Meat processors can determine appropriate use levels of PURASAL Opti.Form easily and conveniently using PURAC’s scientifically validated model, notes Lees. The Opti.Form Listeria Growth Suppression Model uses a brand new scientific model developed by Oscar Mayer Foods, Madison, WI, to quickly and easily validate how the PURASAL Opti.Form products — blends of sodium or potassium lactate and sodium diacetate — suppress Listeria growth in cured meat and poultry products in accordance with the new USDA Listeria Rule.
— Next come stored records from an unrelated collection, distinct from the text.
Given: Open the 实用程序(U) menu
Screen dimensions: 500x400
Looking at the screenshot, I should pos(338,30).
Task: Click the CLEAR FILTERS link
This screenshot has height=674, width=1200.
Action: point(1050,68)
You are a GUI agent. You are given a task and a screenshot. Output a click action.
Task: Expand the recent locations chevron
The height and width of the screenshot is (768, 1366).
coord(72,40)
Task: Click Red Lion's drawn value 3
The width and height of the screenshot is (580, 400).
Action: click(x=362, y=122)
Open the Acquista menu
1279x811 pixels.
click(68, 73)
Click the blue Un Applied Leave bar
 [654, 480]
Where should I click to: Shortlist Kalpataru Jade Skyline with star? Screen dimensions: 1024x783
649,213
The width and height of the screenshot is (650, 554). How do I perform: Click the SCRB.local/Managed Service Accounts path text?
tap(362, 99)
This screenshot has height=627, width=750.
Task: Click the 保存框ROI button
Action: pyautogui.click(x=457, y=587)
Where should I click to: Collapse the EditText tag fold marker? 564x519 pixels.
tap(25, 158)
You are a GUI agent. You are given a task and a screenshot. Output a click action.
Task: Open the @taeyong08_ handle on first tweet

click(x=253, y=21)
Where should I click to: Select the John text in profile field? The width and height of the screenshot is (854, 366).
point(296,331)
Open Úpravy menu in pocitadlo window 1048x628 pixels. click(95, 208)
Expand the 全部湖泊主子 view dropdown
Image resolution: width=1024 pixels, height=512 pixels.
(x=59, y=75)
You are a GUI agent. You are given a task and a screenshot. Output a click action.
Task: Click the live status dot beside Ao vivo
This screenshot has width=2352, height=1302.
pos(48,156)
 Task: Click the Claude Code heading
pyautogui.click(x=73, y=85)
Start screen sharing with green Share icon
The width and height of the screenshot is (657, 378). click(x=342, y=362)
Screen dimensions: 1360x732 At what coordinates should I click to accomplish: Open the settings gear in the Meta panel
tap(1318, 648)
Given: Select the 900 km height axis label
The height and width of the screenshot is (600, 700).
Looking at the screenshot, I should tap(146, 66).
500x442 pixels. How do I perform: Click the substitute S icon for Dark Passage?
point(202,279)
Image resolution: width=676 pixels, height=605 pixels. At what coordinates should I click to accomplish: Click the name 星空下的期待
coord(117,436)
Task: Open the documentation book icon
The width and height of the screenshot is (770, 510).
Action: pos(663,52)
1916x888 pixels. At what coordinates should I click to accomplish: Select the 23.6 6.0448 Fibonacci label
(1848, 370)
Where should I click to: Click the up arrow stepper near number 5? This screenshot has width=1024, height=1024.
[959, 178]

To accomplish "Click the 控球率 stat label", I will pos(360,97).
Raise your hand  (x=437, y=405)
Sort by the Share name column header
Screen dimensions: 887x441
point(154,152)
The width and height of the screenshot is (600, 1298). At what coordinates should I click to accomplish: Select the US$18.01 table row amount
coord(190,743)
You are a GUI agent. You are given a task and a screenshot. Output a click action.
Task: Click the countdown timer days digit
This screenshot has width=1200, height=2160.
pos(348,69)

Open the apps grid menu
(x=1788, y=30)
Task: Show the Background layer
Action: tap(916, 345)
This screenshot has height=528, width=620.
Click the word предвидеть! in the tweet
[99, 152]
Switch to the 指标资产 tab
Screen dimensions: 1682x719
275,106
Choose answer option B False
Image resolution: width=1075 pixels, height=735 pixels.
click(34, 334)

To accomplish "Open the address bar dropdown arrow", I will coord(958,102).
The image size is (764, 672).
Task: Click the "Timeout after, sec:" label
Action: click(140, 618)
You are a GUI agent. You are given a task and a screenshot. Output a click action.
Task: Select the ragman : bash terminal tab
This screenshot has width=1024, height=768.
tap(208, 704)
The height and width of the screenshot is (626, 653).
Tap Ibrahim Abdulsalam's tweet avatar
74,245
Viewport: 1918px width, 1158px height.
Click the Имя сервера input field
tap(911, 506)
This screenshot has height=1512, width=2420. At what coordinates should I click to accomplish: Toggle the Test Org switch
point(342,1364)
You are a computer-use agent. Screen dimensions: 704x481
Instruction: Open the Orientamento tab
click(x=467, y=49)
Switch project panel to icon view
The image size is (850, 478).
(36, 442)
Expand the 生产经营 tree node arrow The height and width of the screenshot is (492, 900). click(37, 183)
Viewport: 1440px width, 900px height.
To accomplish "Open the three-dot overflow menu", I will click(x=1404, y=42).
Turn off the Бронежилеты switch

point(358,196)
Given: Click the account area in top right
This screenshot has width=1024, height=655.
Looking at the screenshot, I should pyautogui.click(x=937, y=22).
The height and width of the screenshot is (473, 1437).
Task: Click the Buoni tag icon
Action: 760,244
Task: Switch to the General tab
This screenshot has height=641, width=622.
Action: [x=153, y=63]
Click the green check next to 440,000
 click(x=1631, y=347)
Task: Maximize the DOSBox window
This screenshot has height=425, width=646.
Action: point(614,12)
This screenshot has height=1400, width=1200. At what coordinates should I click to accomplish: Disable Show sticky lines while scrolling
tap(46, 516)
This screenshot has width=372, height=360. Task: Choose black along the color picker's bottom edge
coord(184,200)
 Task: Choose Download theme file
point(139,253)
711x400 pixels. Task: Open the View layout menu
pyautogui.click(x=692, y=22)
Oscar Mayer, a division of Northfield, IL-based Kraft Foods, was a critical partner in the development of the Opti.Form technology and model. In the mid-1990s, Oscar Mayer’s team translated university research into commercial applications that PURAC then extended and marketed. Oscar Mayer since has applied the lactate/diacetate technology to its RTE hot dogs, sliced luncheon meats, and cotto salami products.
PURAC’s ingredient technologies also bring benefits to fresh meat offerings, particularly in the booming case-ready category.
“In general, we see the case-ready meat market growing,” says Lees. “Many retailers— for example, Walmart— are moving toward enhanced case-ready meat,” he adds.
Processors often pump beef products with an 8-to-10 percent solution of salt, water, and phosphates, says Lees. The inclusion of lactate at 2 to 3 percent as the final ingredient incorporated into the brine helps maintain the red color in these enhanced meats, greatly extending the shelf life in terms of color stability.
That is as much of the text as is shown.